Quote from Adult Sheldon
Adult Sheldon: I didn't realize until years later that my father was only asking questions about lightning and thunder to cheer me up. In fact, he would often pretend to be dumb just to make me feel better.
Quote from George Jr.
Mary: Wait, Georgie. Where's your bag?
Georgie: Don't need one. Got my toothbrush right here.
Mary: What about clothes? A change of underwear?
Georgie: Got it.
Mary: Georgie, you're gonna be gone for two days.
Georgie: I'll turn them inside out.
Quote from Adult Sheldon
Adult Sheldon: I never did get to see a launch in person, but that was the best trip I ever had. I wish I had told my father while he was alive.
Quote from George Sr.
Mary: You're a good dad.
George: If I don't kill one of them before Sunday, I'm a good dad.
Quote from George Jr.
Sheldon: Schrodinger's cat is a thought experiment. A cat in a box is exposed to poison, and is both alive and dead until it is observed.
Georgie: So the cat's name is Schrodinger?
Sheldon: No.
Georgie: Well, what's its name?
Sheldon: Its name doesn't matter.
Georgie: It does if the cat was dead. Otherwise, what are you gonna put on his tombstone?
George: Not likely the cat's getting a tombstone.
Georgie: It would in a pet cemetery.
Quote from Meemaw
Sheldon: I wonder if we'll get to meet an astronaut.
Meemaw: I remember when I was a teenager, I had the biggest crush on John Glenn. I would've given it up for him no problem.
Mary: Mom.
Missy: Given what up?
Mary: Her allowance. Just eat.
Quote from Adult Sheldon
Adult Sheldon: My plan was coming together. I just needed to get on the shuttle so I could finally escape this ridiculous planet. Spoiler alert, I'm still here.
Quote from Sheldon
George: Can I tell you a secret? I never understood how lightning works.

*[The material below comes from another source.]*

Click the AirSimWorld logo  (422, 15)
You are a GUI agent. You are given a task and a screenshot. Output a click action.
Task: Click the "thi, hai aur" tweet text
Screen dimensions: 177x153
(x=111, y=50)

Sheldon: Didn't they teach you that in high school?
George: They probably did, but I got hit in the head a lot playing football. Would you explain it to me?
Sheldon: Well, when positive and negative charges grow large enough, a giant spark occurs in the cloud.
George: Ah, that-that's pretty cool. What causes the thunder?
Sheldon: It's a shock wave from particles heated to 10,000 degrees.
George: Interesting.
Sheldon: You want to know what's really interesting? Aristotle thought that the sound of thunder was due to a collision between two clouds. He believed the clouds were expelling air, in the way a log on a fire crackles-
Quote from Sheldon
Sheldon: Dad? Dad? Dad? - Dad.
George: What?
Sheldon: Georgie keeps kicking me.
George: Kick him back.
Sheldon: I'd rather not touch him.
Quote from Sheldon
[After Sheldon catches a fish]
Sheldon: Get it away, get it away!
George: Calm down, it's an itty-bitty thing.
Sheldon: No, I'm an itty-bitty thing!
Quote from Sheldon
[Sheldon, George Sr. and Georgie in a tent]
Sheldon: Moth! Moth!
George: Sheldon, it's just a butterfly.
Sheldon: How is that any better? Butterfly, butterfly!
Quote from Meemaw
Mary: Your hair's not changing color.
Missy: Aw.
Meemaw: Sorry, kiddo. Your mom is no fun.
Mary: Excuse me, I'm fun.
Missy: So I can color my hair?
Mary: Not a chance. But I'm very much fun.
Meemaw: Whatever you need to believe. Mein Fuhrer.
Quote from George Sr.
Sheldon: There is the launching of the space shuttle this weekend.
George: Space shuttle? Don't they do those out of Florida?
Sheldon: Yes. Cape Canaveral.
George: Sheldon, that's-that's like a 12, 15 hour drive.
Sheldon: I understand. Never mind.
George: You know what? Let's do it. It'll be fun. The three Cooper boys on a little adventure. Sound good?
Sheldon: Sounds good.
Quote from Sheldon
George: Yeah, I was thinking along the lines of something a little more active. Like last year, we went fishing-
Sheldon: Mom! Dad's trying to make me go fishing!
George: No, no, it's okay. We're not going fishing.
Sheldon: All right, good. But seriously, was fishing really that bad?
Sheldon: Mom! Dad's trying to convince me that fishing wasn't that bad!